For each line of the listing that contains "computer", make a copy and return it.

━━━━━━━━

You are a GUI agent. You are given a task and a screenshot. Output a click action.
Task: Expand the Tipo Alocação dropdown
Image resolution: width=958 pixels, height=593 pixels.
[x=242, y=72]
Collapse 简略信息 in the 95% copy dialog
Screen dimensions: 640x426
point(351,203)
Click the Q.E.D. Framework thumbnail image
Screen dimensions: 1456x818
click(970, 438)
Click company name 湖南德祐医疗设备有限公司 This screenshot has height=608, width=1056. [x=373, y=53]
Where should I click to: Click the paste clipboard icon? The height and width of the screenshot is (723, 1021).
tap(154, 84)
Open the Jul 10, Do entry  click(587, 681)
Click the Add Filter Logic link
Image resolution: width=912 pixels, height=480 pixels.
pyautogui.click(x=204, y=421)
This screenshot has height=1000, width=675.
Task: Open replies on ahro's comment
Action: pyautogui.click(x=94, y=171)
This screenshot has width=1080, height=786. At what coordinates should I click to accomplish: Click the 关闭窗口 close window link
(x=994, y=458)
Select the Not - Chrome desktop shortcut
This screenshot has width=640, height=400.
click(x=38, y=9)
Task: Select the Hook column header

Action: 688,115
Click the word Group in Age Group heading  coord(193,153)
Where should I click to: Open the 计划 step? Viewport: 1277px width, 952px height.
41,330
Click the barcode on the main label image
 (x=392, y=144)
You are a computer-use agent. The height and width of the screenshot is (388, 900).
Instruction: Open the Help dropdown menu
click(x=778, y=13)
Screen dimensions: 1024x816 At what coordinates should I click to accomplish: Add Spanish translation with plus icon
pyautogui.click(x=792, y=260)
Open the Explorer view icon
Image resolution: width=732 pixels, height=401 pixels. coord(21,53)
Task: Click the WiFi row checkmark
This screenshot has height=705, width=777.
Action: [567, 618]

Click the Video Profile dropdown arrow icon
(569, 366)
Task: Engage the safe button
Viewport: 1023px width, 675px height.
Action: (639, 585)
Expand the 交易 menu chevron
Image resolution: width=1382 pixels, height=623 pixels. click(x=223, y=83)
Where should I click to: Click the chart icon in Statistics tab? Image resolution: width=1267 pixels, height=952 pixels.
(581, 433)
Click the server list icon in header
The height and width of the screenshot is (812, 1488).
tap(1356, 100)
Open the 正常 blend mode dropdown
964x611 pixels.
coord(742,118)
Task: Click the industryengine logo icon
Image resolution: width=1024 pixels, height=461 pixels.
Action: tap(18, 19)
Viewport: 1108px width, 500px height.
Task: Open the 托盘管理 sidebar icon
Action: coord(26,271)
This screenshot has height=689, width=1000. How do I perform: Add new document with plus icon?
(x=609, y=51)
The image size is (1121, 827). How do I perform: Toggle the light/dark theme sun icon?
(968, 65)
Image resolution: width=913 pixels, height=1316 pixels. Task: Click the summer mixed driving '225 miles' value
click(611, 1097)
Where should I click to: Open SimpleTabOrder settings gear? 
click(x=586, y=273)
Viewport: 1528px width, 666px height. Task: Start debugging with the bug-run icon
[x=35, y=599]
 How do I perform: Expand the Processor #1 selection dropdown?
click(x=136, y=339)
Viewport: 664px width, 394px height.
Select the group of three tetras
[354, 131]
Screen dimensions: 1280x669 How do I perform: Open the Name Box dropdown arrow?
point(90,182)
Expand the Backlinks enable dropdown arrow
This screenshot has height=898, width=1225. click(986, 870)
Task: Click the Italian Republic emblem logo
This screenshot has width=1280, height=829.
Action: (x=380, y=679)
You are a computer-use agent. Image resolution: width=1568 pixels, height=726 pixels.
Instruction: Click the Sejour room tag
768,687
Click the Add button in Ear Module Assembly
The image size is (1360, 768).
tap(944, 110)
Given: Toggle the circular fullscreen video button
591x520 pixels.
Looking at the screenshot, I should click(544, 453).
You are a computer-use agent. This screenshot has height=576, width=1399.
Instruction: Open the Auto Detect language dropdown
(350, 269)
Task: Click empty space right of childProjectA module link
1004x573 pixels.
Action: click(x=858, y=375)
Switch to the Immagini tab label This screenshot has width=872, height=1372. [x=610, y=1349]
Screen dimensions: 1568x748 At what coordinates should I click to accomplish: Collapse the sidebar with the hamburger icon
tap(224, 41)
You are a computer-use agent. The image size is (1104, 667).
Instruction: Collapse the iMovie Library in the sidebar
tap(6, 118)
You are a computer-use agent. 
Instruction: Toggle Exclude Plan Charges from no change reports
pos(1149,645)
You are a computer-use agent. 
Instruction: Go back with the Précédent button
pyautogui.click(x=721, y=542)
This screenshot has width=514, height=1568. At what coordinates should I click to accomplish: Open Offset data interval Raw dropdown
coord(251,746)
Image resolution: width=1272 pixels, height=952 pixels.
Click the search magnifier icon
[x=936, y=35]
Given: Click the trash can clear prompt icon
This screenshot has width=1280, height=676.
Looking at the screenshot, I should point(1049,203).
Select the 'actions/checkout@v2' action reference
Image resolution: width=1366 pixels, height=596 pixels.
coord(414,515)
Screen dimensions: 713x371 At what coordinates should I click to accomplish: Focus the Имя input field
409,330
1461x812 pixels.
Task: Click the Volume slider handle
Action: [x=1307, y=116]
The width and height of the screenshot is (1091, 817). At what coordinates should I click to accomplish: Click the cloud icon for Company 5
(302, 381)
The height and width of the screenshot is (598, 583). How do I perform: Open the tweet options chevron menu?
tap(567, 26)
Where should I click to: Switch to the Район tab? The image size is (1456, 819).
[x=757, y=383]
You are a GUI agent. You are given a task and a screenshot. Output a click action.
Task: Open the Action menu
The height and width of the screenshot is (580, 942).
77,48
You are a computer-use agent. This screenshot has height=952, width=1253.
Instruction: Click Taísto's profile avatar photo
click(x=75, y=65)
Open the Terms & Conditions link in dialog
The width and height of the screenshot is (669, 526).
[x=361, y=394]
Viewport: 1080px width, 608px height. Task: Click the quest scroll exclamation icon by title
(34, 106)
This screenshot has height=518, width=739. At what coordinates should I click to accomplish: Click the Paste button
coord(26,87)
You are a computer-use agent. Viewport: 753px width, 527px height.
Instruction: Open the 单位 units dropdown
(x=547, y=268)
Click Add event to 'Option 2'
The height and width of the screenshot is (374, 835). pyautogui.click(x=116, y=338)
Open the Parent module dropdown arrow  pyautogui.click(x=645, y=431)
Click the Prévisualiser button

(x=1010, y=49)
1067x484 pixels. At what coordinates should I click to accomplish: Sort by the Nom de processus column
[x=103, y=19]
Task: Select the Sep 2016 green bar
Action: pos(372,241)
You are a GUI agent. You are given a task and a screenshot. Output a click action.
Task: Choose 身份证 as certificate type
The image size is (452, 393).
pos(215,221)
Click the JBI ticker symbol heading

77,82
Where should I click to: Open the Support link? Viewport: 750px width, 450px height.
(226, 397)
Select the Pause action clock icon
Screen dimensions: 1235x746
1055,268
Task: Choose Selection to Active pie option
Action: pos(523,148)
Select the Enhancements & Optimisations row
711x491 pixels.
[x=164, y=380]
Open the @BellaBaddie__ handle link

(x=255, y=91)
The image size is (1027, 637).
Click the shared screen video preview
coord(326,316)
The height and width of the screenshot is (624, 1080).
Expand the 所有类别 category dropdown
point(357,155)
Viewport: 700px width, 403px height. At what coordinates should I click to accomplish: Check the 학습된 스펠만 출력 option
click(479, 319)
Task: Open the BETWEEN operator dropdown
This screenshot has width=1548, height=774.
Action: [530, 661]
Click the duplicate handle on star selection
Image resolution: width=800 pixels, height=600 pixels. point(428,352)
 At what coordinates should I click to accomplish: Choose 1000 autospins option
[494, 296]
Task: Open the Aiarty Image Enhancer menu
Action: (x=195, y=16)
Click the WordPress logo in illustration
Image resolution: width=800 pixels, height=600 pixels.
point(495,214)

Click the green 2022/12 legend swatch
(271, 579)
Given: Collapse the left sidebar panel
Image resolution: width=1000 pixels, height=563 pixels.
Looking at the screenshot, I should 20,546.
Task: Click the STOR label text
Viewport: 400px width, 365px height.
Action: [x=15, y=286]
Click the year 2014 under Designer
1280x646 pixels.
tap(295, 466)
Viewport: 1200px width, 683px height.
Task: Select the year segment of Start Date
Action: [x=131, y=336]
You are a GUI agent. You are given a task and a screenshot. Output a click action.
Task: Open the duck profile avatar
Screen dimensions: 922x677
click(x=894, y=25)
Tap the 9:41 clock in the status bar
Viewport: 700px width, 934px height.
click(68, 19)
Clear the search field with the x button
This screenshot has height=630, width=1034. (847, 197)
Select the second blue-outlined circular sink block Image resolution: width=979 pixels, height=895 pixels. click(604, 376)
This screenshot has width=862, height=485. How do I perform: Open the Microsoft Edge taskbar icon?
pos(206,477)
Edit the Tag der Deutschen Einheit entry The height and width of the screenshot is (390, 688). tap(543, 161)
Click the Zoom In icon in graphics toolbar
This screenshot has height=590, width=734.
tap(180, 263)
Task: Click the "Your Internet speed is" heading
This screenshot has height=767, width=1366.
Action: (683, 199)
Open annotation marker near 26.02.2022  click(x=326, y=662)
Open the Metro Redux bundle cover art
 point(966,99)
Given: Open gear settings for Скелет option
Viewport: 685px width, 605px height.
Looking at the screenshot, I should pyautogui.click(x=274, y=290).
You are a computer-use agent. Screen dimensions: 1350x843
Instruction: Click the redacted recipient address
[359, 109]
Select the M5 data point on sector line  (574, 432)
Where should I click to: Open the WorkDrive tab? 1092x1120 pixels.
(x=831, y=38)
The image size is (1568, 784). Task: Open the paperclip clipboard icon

━━━━━━━━

_Response:_
You are a computer-use agent. The height and width of the screenshot is (388, 900).
You are a computer-use agent. Image resolution: width=1568 pixels, height=726 pixels.
You are a computer-use agent. This screenshot has height=576, width=1399.
You are a computer-use agent. The image size is (1104, 667).
You are a computer-use agent. 
You are a computer-use agent. 
You are a computer-use agent. This screenshot has height=952, width=1253.
You are a computer-use agent. Viewport: 753px width, 527px height.
You are a computer-use agent. Screen dimensions: 1350x843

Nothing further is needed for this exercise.